Лев Бердников - Русский Галантный век в лицах и сюжетах. Kнига вторая
По заданию Анны он, как истый комиссионер, неоднократно посылался за границу и даже вступал в переписку с владетельными особами. Сохранилось его поразительное по нагло-издевательскому тону письмо к слабоумному итальянскому герцогу Гастону Медичи, обладателю знаменитого тосканского алмаза, весившего 139 каратов. Именно этот алмаз и желала заполучить через посредство шута русская императрица.
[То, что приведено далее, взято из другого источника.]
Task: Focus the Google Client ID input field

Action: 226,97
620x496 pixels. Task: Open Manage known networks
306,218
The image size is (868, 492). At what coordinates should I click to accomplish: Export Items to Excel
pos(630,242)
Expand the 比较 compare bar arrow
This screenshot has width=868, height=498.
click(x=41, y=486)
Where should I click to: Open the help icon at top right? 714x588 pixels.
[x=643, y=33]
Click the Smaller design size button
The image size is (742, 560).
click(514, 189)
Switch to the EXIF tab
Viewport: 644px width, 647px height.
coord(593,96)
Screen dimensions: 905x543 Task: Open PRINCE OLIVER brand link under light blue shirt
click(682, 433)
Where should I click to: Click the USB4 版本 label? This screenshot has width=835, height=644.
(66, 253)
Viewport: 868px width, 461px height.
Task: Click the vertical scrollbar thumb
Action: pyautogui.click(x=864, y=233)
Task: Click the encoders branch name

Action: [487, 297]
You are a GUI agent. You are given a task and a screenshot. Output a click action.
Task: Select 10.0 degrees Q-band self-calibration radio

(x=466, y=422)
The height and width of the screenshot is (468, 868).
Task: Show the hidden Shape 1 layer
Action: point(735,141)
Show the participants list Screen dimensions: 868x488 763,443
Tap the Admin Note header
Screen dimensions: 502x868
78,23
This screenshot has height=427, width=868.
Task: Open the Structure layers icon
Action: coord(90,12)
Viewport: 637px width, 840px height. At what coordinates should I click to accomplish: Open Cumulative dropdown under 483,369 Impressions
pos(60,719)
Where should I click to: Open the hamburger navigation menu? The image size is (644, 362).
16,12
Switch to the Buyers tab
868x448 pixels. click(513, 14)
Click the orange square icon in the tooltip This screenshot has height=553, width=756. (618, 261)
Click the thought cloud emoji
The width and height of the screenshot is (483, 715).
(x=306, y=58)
Воспользовавшись моментом (в Тоскану тогда вторглись испанские войска), Адамка в своем послании был щедр на посулы, пообещав герцогу помощь славного российского воинства. “Однако же надлежит для содержания сих храбрых войск, – предупреждает он, – чтобы ваше королевское высочество приказал приготовить довольное число самой крепкой гданской водки, такой, какою ваше королевское высочество пивал… и оною охотно напивался допьяна”. Тут же Педрилло берет быка за рога: “Ее Императорское Величество намерена тот алмаз купить и деньги за оный заплатить; но изволит, чтоб я купцом себя представил и торговал”. И далее (лихой аргумент!) он напоминает герцогу о его неизбежной кончине: “Я бы надеялся, что ваше королевское высочество, не имея наследников, не пренебрежет сею оказиею и продажею сего алмаза к ненужде себя приведет, понеже великий Бог ведает, кому после преставления вашего имение ваше достанется”. И хотя старания Педрилло успехом не увенчались (алмаз в конце концов купил австрийский император), письмо это – яркий образчик ловкости и изворотливости этого шута-комиссионера.
Довольно обогатившись в России, Педрилло вернулся на родину, где сменил шутовской колпак на неброское платье неапольского трактирщика. Ведь ему, в сущности, было все равно, каким ремеслом зарабатывать себе капитал. Корысти ради он был готов и на шутовство, и на ростовщичество, и на плевки и окрики пьяных посетителей у трактирной стойки.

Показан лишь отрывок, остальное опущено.